店員達が店長が仕事をしているという普通であれば当たり前の行動に動揺し、決断をしている時。
一人の少年は大変帰りたい衝動に駆られていた。

何故なら目の前に立っている店員(店長らしい。聞いてないのに色々自己紹介された)が、何故かずっと売り物を勧めてくるからだった。
それは店員なのだから当たり前なのだろうし、勧め方はゴリ押しというわけではなく特に問題はなかった。

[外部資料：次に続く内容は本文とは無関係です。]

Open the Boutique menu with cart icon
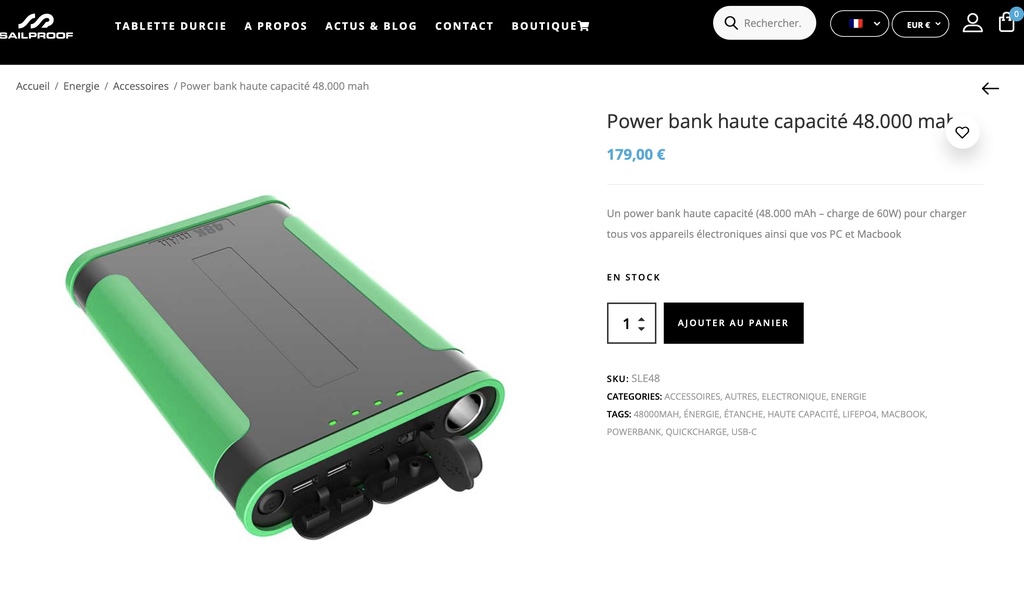Viewport: 1024px width, 597px height. [x=551, y=26]
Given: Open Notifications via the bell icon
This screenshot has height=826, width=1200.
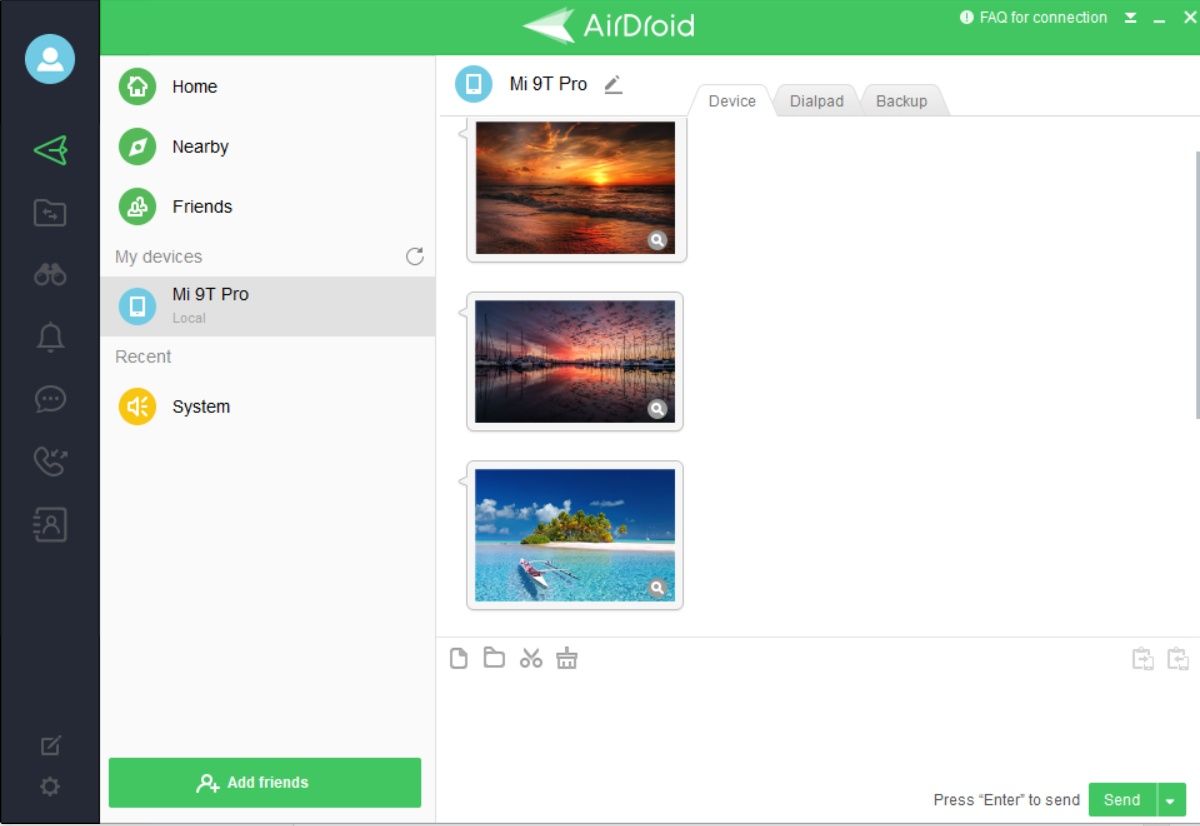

問題なのは、何故か下着のみを勧めて来るという点だった。

(此処って、結構人気のブランド店だよな?下着専門店じゃないよな?)
少年は自問自答してみるが目の前の状況は変わらない。

下着なんて店内の数パーセントしかない筈なのに、次から次へとパンツが運ばれてくる。
あまりにしつこいので、仕方ないから一枚位買ってさっさと帰ろうとするのだが、その度にまた別のものを勧めてくるのだ。
まるで帰るのを阻止するように。

彼是1時間は過ぎているだろう。
気の長い、暢気な少年も些かうんざりしていた。

女の子であれば、こんな美形で光沢のある黒いスーツを厭味なく完璧に着こなしている店員にコーディネートされたらさぞや夢見心地になれるだろうが、生憎と自分は男だ。
嬉しくなどない。

しかも勧めて来るのは何故かパンツのみ。
正直殴りたいのを堪えている状態だが、相手の眼が尋常じゃなく真面目だからそれも出来ない。

(俺、Yシャツ買いに来ただけなのになー)
自分が着るものじゃないとはいえ、ちょっとしたブランド物をと考えたのが悪かったのだろうか。
嘆息したツナに店主は何を勘違いしたのか益々熱心に勧めてくる。

げんなりした少年はとうとう口を開いた。
「あの、」
「此方なんて貴方の為に作られたもののようで」
「あの!申し訳ありませんけど、別の店員さん呼んでもらっていいですか」
「は…」


笑顔のままこの世の終わりというような器用な顔をした骸に少年がドン引きした時。

バタバタという足音が響き、強面の男達が店内に入るなり言い放った。





「変態が客を襲っていると通報があった、店主はいらっしゃるか」

少年に言われた言葉がショックだったのか振り返った店主は涙眼で無法者をキッと睨んだ。
「只今大事な接客中なので後にして貰えますか!?
そもそも変態がいるいなんて見ればわかるじゃ」
「貴方ですね?」
「は?」

無言で示され、自分の手元を見下ろした骸は沈黙した。






下着を幾つも固く握り締めている店主に、言い訳などしている暇は与えられなかった。
















「あれって、確か雲雀さんの・・・」
問答無用で連行されていく骸を見送った少年は、その特徴が有り過ぎる髪型の男達に気付き足を前に進めそうになる。

「早く、今のうちに逃げて」
「は?え?」
「このままだと貴方も参考人として連行される、だから早く」
しかし、小さいが有無を言わさないクロームの声に押され、裏口から逃げるように走り去った。






その背中を見送りながら、クロームはポツリと呟いた。
「…ゴメン、骸様。
でもこれも骸様の為」







澄んだ心を持つ少女は切に店主が更生して出てきてくれることを願って眼を閉じた。


































…2日後、
脱走してきましたと言って帰ってきた店主の良い笑顔を見た時には、諦めたように嘆息したのだけれども。